Na vida, desde que nascemos, embora ainda não tenhamos o contato com o externo após nove meses junto a placenta de nossas mães, não sabemos de nosso futuro, de nossos caminhos, e muito menos o que faremos ao longo de nossa vida, que pode ser curta, como longa e proveitosa em todos os sentidos.
Quisera nós sabermos, de antemão, se um dia seremos pai ou mãe, e se teremos um, dois, ou uma penca de filhos. Tudo está centrado no nosso destino, nas nossas convicções, nas nossas escolhas, sejam elas certas ou não.
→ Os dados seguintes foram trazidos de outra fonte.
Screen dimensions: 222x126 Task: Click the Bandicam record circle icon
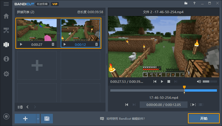click(6, 117)
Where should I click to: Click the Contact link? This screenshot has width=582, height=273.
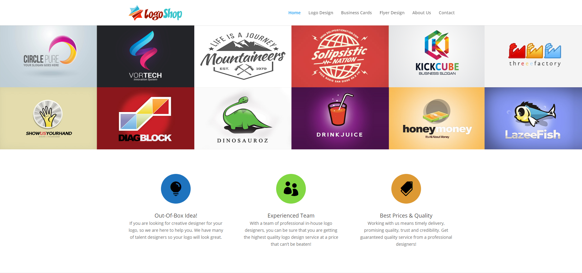pyautogui.click(x=447, y=13)
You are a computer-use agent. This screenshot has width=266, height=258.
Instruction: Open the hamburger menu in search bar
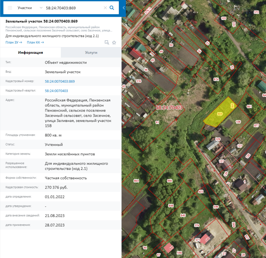coord(10,8)
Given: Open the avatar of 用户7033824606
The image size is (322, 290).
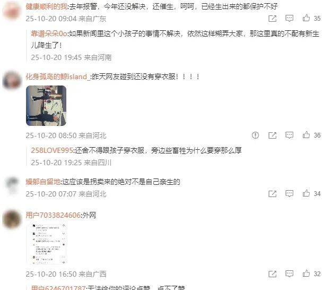Looking at the screenshot, I should tap(12, 219).
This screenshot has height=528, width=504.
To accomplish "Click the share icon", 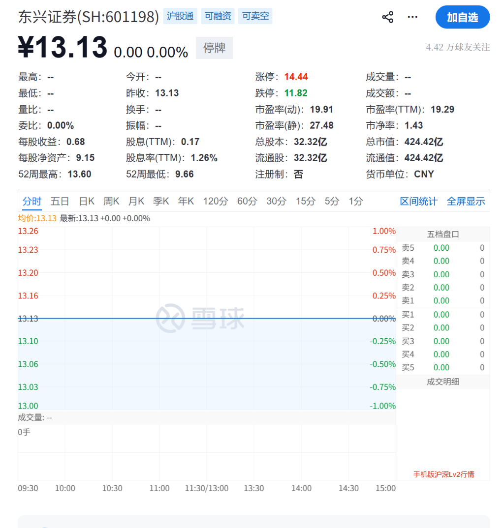I will coord(388,17).
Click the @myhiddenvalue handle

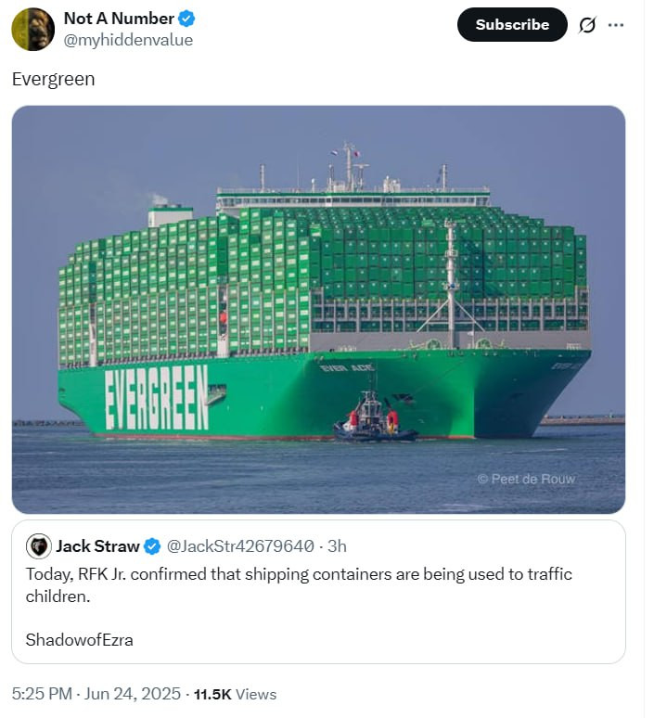pos(128,40)
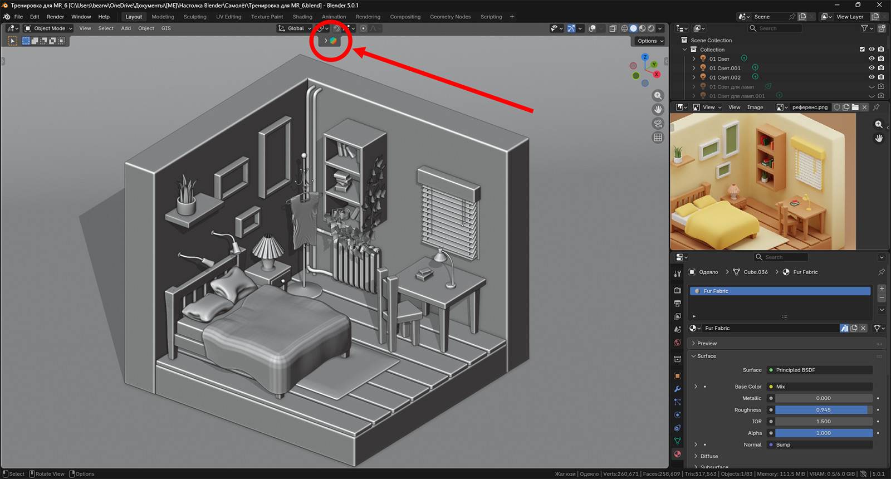Open the Render menu in top bar
This screenshot has height=479, width=891.
(x=55, y=17)
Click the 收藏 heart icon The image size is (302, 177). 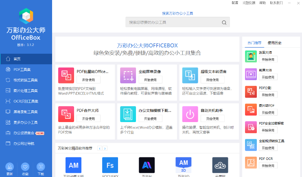click(x=25, y=166)
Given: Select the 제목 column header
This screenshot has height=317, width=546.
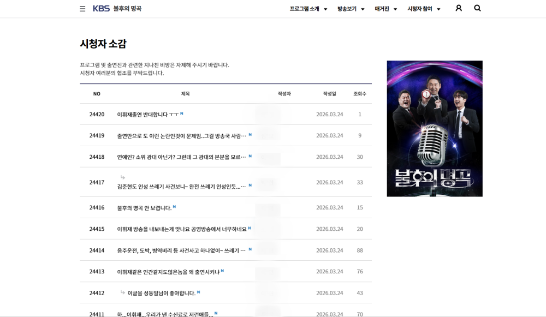Looking at the screenshot, I should (x=185, y=93).
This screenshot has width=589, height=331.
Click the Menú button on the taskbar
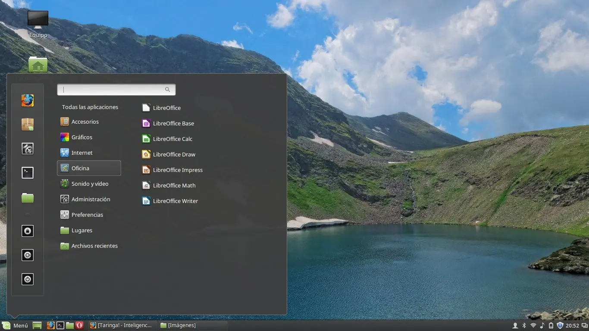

Como diz o ditado, só depende de nós mesmos.
Mas, quis o destino que crescêssemos, termos a oportunidade de fazer parte de uma boa família, ter um bom emprego, alçar para o futuro acompanhado por uma boa parceira ou parceira e, quando chegar a hora, termos os nossos filhos e, como acontece para todo mundo, ocorre uma enorme mudança na vida de cada um, pois ter um filho, por mais problemas que possam ter no decorrer da vida, é uma benção, é saber que aquele ser está ali, ao teu lado, convivendo e fazendo de sua vida algo melhor.
Afinal, o que seria de nossas vidas sem um filho para trocar uma ideia, confabular, educar, incentivar, falar do mundo e de todas as coisas que o aguardam fora de casa e da escola, sejam boas ou ruins, mas é uma realidade que devem ter para seguirem as suas vidas e formarem as suas famílias.
Mas, e quando estes mesmos filhos resolvem sair de casa, primeiro da casa dos pais para um centro maior para estudarem e, depois, para fora do país em busca de maiores oportunidades e uma maior formação para firmar um futuro sólido e próspero.
Mas, e quando esta hora chega, que não tem volta, já está em planejamento há muito tempo e não depende mais do pai ou da mãe, ou seja, só tem duas oportunidades, ou você chora porque vai, ou você chora achando que eles não vão.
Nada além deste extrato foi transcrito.